-- WORK TO COMPLETE --
a - Name every type of free-weight equipment that the article on free weights versus machines gives as an example.
b - Write the next part of the article on free weights versus machines, picking up right after its final sentence.

- Recent studies find that machine and free-weight training is, in general, equally effective for building muscle.
- For strength and power, there is a degree of specificity where you improve the most in what you train, but both machines and free weights will increase your strength with both types of equipment.
- The choice between free weights vs. machines mostly comes down to your specific goals, personal preferences, access to equipment, and other circumstances.
Are free weights or machines better to train with?
Which makes your muscles grow faster? Which makes you stronger?
And does it make any difference if you are a beginner or an advanced lifter? Or if you are young or old?
While some may preach the superiority of one or the other, the truth is that free weights and machines both have their benefits and drawbacks that you should consider when planning your training.
In this article, you will learn of these differences and when one is better than the other.
(Spoiler alert: Most likely, the best answer for you will be to use a little bit of both!)
Table of Contents
Free Weights or Machines: What Is the Difference?
Let’s start by clearing the two terms up:
- Free weights refer to all kinds of training equipment that isn’t attached to something. The most common ones are barbells, dumbbells, and kettlebells.
- Machines refer to training equipment that is fixed in one way or another. For example, it could be weight machines for leg presses, leg extensions, or smith machines.
Most gyms have a combination of free weights and weight machines available, and both are popular tools for resistance training.
Free weight exercises seem to be slightly more popular than machine exercises, at least based on user data from our workout log app: 7 out of the 10 most trained exercises are free weight exercises (using a barbell or dumbbell).
But which should you use?
Let’s begin by looking at the pros and cons of each.
Training with Machines: Pros and Cons
Machines are often the beginner’s point of entry in the gym, and it isn’t hard to see why: in a machine, it is easy to do the movement correctly. Also, you will usually find a sticker or plaque next to the machine that explains how to use it and what specific muscles you will train, adding to the ease of use and perceived safety.
Benefits of Machines
- Easy to do it right. With its ease of use, a machine can be a safe place if you are a beginner, like training wheels on a bike.

-- DATASET CONTENT --
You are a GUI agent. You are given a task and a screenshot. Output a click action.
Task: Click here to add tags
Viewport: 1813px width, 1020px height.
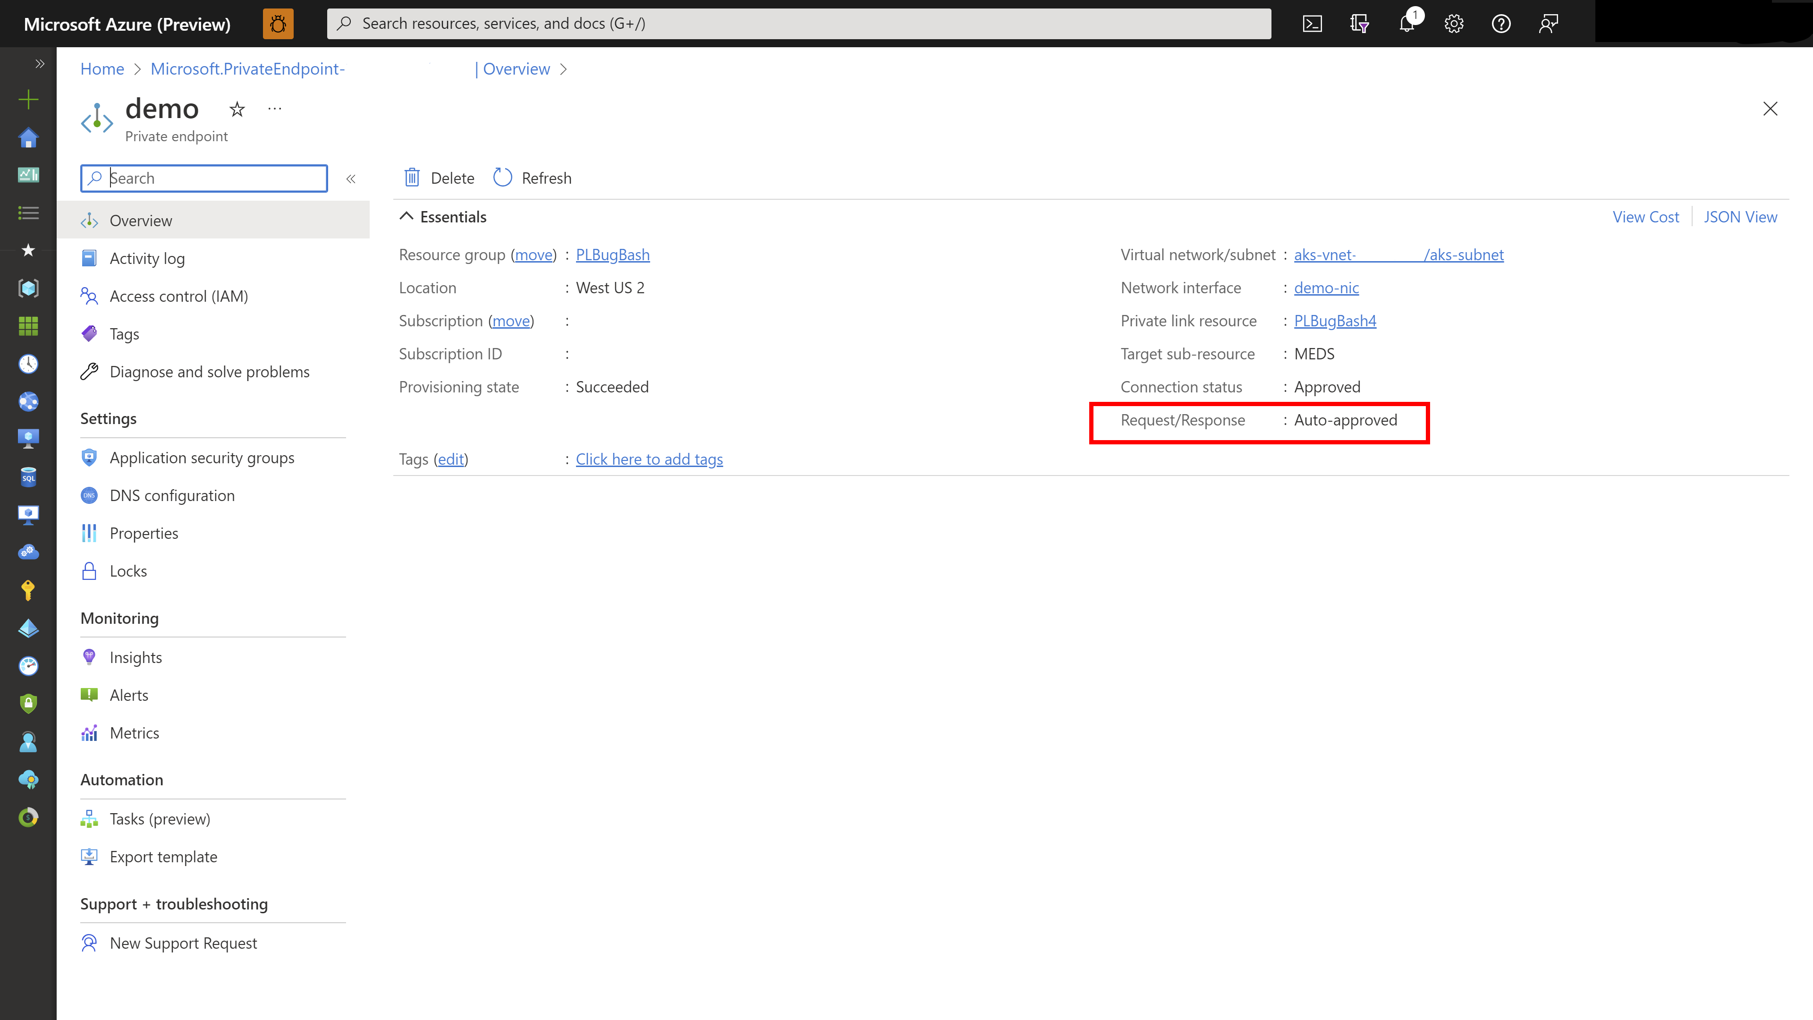click(x=649, y=459)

-- RESPONSES TO THE TASKS --
a - Barbells, dumbbells, kettlebells

b -
- Less intimidating. If you are new at the gym, you may feel more comfortable using a machine rather than venturing into the open area of free weights. Starting with machines can be a great way to get acquainted with the gym.
- Stability. You won’t have to think about balance, which might make it easier to exhaust the muscle you’re training maximally. Also, the extra movement control might be beneficial, for example, if you are training around an injury.
Cons of Machines
- One size doesn’t fit all. Depending on the machine, you might be able to adjust some settings to match your body type, but few exercise machines fit everyone. A machine that does not suit your body may be uncomfortable or unsafe.
- Stability. Yes, it is the same bullet point as in the perk list since stability is a double-edged sword. Machines enable you to exhaust the working muscle without having to think about balance, but that also means you will not get the training of balance and control like when you lift free weights.
- Boring? Compared to free weights, machines are often perceived as somewhat more boring to train with. Maybe it’s an effect from not seeing as clearly that you are actually lifting something, and neither seeing as clearly that you are lifting more than the last time, besides the placement of a small pin.
Training with Free Weights: Pros and Cons
The free weights have stolen many lifters’ hearts. Free weights are classic training tools, and they’re simultaneously simple to use but take a lifetime to master.
Benefits of Free Weights
- One size fits all. With free weights, you are no longer restricted by the design of the machine. Sure, your body proportions will still make some free weight exercises harder or easier to perform, but you can move your body as you want or need.
- Real-life application. If one of your goals with training is to benefit from increased strength in real-life settings, then free weights will probably bring you closer to that goal than machines will. Whether you are playing sports or carrying a sofa, you will often have to take care of the stabilization yourself while simultaneously straining your muscles hard, just like when you lift free weights.
- Fun. Lifting free weights is very tangible. You can see and feel the barbell moving or that you’ve added another weight plate. Of course, everyone has their unique personal preference, but many experience free weight training as more fun than exercising in a machine.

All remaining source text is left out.